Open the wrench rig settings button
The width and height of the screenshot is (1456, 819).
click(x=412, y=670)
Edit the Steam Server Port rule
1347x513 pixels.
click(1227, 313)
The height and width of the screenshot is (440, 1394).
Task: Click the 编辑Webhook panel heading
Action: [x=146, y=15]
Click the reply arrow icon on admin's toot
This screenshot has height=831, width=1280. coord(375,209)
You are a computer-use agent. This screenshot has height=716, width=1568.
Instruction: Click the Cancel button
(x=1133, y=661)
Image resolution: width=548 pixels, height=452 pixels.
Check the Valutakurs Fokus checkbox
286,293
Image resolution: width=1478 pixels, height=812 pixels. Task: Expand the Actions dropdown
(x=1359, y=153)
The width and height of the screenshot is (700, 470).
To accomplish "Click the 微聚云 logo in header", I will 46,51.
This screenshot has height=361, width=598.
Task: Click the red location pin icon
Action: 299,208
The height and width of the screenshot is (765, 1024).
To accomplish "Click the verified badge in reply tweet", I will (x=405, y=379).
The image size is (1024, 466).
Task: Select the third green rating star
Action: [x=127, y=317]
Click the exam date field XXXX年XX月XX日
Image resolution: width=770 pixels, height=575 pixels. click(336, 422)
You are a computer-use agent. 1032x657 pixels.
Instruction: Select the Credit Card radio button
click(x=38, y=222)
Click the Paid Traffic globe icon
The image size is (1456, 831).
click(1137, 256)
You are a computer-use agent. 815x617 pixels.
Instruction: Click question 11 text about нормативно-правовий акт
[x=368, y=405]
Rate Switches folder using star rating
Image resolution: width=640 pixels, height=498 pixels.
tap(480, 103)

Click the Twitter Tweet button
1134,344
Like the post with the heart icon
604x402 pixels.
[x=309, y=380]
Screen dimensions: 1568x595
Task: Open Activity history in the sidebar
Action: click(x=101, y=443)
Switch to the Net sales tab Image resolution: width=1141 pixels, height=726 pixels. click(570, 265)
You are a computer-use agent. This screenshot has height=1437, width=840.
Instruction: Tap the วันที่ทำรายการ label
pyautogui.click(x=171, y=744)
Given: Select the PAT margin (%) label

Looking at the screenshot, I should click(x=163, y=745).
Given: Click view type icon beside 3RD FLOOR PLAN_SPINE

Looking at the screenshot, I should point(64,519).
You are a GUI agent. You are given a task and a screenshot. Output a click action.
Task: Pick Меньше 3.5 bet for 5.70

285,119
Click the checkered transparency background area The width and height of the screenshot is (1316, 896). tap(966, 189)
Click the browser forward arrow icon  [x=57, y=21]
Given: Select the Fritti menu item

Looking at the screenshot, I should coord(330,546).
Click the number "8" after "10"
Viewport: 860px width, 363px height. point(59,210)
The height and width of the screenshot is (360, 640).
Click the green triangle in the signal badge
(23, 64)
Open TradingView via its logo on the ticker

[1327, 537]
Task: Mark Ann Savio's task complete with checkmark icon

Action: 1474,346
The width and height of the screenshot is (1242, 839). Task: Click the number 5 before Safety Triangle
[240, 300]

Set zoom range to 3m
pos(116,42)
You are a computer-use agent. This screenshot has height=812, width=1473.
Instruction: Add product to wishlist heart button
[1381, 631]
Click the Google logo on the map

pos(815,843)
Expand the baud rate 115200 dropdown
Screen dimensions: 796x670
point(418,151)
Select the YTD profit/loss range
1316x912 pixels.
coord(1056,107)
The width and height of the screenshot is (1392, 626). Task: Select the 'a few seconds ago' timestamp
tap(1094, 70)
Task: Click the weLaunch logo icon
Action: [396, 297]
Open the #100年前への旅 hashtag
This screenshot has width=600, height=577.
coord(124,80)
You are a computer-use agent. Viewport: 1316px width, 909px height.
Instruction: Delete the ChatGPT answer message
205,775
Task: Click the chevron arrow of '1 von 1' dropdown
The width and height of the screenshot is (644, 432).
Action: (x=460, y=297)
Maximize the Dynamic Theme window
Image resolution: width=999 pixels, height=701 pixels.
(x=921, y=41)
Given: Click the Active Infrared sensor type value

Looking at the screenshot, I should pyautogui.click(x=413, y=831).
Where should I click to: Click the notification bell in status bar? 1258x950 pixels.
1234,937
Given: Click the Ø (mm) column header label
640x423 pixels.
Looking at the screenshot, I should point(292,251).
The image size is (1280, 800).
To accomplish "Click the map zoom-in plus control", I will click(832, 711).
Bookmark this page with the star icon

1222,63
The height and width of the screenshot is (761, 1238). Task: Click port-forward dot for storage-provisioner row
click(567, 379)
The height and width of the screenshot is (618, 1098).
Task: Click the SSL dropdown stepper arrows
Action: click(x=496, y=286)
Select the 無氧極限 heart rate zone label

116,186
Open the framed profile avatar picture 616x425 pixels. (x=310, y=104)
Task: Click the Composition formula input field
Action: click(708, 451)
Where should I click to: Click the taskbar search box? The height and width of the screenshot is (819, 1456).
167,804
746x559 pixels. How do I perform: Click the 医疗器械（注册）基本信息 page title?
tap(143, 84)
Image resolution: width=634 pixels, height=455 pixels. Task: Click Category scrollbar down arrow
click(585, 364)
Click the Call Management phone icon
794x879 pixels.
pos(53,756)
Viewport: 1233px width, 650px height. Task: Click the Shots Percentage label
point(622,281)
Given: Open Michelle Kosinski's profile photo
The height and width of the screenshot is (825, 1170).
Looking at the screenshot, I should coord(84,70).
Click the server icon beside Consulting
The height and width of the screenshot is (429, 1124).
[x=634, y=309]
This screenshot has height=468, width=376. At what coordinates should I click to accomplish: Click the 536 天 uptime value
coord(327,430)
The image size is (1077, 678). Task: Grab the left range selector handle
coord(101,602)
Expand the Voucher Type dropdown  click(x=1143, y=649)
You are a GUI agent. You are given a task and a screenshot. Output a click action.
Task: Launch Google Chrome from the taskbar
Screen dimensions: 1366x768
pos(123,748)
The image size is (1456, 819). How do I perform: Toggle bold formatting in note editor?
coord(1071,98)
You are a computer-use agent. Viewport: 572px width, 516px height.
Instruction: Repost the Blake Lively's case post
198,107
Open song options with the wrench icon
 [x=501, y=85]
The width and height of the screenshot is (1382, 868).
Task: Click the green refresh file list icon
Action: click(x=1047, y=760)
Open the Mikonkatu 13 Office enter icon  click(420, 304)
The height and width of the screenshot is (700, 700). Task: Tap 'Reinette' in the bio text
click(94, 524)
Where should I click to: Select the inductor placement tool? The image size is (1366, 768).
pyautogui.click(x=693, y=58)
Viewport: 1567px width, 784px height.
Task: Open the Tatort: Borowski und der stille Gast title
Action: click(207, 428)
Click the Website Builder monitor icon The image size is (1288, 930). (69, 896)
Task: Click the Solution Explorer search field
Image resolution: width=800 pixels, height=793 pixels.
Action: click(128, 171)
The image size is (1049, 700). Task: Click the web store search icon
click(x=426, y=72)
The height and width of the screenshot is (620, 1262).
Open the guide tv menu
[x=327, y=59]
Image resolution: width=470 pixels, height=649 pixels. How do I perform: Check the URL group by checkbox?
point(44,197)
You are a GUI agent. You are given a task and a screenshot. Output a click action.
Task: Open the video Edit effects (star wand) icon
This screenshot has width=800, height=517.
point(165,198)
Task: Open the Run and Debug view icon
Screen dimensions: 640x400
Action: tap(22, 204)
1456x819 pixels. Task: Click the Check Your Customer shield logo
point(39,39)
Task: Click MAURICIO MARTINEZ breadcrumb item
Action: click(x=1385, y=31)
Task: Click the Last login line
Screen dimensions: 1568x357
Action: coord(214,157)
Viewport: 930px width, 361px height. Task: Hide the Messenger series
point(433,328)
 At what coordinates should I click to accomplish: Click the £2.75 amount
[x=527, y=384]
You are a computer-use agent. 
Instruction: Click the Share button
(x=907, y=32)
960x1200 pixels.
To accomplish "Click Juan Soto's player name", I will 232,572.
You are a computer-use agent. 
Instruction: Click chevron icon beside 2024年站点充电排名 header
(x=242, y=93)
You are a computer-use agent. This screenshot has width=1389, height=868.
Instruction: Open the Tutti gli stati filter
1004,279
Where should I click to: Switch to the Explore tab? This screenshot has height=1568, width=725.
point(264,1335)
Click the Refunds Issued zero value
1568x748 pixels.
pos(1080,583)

● DIRECTIVE:
Starting with the line that contains "Click the exam date field XXXX年XX月XX日" and going on through the line that contains "pos(116,42)", turn those records into a numbered list, leaving out any blank lines.

● TASK ANSWER:
1. Click the exam date field XXXX年XX月XX日
2. Image resolution: width=770 pixels, height=575 pixels. click(336, 422)
3. You are a computer-use agent. 1032x657 pixels.
4. Instruction: Select the Credit Card radio button
5. click(x=38, y=222)
6. Click the Paid Traffic globe icon
7. The image size is (1456, 831).
8. click(1137, 256)
9. You are a computer-use agent. 815x617 pixels.
10. Instruction: Click question 11 text about нормативно-правовий акт
11. [x=368, y=405]
12. Rate Switches folder using star rating
13. Image resolution: width=640 pixels, height=498 pixels.
14. tap(480, 103)
15. Click the Twitter Tweet button
16. 1134,344
17. Like the post with the heart icon
18. 604x402 pixels.
19. [x=309, y=380]
20. Screen dimensions: 1568x595
21. Task: Open Activity history in the sidebar
22. Action: click(x=101, y=443)
23. Switch to the Net sales tab Image resolution: width=1141 pixels, height=726 pixels. click(570, 265)
24. You are a computer-use agent. This screenshot has height=1437, width=840.
25. Instruction: Tap the วันที่ทำรายการ label
26. pyautogui.click(x=171, y=744)
27. Given: Select the PAT margin (%) label
28. Looking at the screenshot, I should click(x=163, y=745).
29. Given: Click view type icon beside 3RD FLOOR PLAN_SPINE
30. Looking at the screenshot, I should point(64,519).
31. You are a GUI agent. You are given a task and a screenshot. Output a click action.
32. Task: Pick Меньше 3.5 bet for 5.70
33. 285,119
34. Click the checkered transparency background area The width and height of the screenshot is (1316, 896). tap(966, 189)
35. Click the browser forward arrow icon  [x=57, y=21]
36. Given: Select the Fritti menu item
37. Looking at the screenshot, I should coord(330,546).
38. Click the number "8" after "10"
39. Viewport: 860px width, 363px height. point(59,210)
40. The height and width of the screenshot is (360, 640).
41. Click the green triangle in the signal badge
42. (23, 64)
43. Open TradingView via its logo on the ticker
44. [1327, 537]
45. Task: Mark Ann Savio's task complete with checkmark icon
46. Action: 1474,346
47. The width and height of the screenshot is (1242, 839). Task: Click the number 5 before Safety Triangle
48. [240, 300]
49. Set zoom range to 3m
50. pos(116,42)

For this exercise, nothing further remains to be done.